Cal Clutterbuck, Stephane Veilleux and Clayton Stoner were third-round picks. Justin Falk was picked in the fourth round.
Derek Boogaard and Anton Khudobin were each seventh-round picks.
"There's been a lot of guys that have been able to play for us and will play for us," Fletcher said. "That's a great sign. Take a look at the two teams in the Stanley Cup Finals and the guys they've been able to find in the mid to late rounds. You have to do that."
Fletcher said the team's research has shown that the baseline for maintaining a middle-of-the-road organization is finding two players in each draft that will play at least 100 games in the NHL.
Teams that don't reach that struggle to reach that benchmark fall behind while many of the League's better teams find a way to exceed that number.
The Detroit Red Wings are considered the modern standard bearer for cultivating late-round talent over the last couple of decades. They missed the playoffs this past season season for the first time in 25 years.
In the past five years, it's been the Nashville Predators that Fletcher said have done a good job hitting on late-round fliers. The result: One of the NHL's deepest teams, and one that reached the Stanley Cup Final for the first time in franchise history.
"The only way to [reach that benchmark] is to hit on at least one later round pick, and that's assuming you hit on your first and second-round picks," Fletcher said. "Sometimes, it's just having extra darts. If you can get a couple extra picks in the later rounds, it obviously increases your chances of finding a player.
Minnesota believes it has picked good late-round talent in recent years, snagging Dmitry Sokolov in the seventh round last season. Sokolov scored 48 goals in 64 games with Sudbury of the Ontario Hockey League last year, then made his professional debut with Iowa late in the season, scoring once in two games with the Wild's AHL affiliate.

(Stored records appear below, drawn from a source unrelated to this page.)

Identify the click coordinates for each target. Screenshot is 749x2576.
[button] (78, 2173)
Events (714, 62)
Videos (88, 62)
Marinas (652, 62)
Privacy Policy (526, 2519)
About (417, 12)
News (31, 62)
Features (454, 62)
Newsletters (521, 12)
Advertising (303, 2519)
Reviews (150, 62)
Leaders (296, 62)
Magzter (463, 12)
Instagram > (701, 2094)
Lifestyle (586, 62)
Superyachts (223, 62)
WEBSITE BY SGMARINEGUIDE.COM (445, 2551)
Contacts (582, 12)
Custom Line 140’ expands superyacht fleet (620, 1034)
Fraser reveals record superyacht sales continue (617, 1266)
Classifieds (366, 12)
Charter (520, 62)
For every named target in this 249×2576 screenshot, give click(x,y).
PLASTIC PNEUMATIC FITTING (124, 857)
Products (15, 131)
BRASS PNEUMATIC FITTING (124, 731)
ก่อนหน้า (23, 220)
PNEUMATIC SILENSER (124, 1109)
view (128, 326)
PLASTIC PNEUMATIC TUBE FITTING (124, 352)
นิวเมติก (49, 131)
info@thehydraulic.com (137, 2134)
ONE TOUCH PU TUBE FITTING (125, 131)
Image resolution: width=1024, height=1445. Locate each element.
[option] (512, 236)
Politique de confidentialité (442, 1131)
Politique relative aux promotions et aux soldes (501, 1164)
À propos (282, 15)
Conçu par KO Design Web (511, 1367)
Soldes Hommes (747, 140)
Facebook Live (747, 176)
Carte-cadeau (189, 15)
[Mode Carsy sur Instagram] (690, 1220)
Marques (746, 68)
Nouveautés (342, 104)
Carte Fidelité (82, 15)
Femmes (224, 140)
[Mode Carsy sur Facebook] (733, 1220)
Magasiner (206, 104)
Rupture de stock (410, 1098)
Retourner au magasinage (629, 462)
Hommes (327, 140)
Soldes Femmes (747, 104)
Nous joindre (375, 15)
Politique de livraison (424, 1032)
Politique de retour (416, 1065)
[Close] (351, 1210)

Kirill Kaprizov was a fifth-round pick of the Wild in 2015 and is viewed as one of the best prospects in the organization after a breakout performance at the World Junior Championships and a historic season as a 19-year old in the KHL.
The Wild picked defenseman Carson Soucy in the fifth round of the 2013 NHL Draft. He signed his first pro contract this spring after wrapping his collegiate career with the University of Minnesota Duluth. Soucy could challenge for a roster spot this fall at training camp, but at a minimum, will be counted on to play in Iowa.
The same can be said for defenseman Nick Seeler, a fifth rounder in 2011, who played in 57 games with Iowa in his first pro season this year. Fletcher called him the organization's "most improved player."
"I'm confident in our group [of scouts]," Fletcher said. "They've done a nice job in the later rounds. It's certainly not an exact science, it's difficult and you're going to miss certainly more than you're going to hit, but I'm confident this year we'll find a way to get a player or two in the later rounds and create some good value for this franchise going forward."
Fletcher indicated in a draft preview get-together with media on Wednesday that, while the Wild presently has nothing cooking in terms of adding a first- or second-round pick, he's not ruling it out.
Adding more late rounders is always a possibility too. Afterall, stock piling assets -- no matter what there form -- is the priority this time of year.
"That's what it's all about," he said.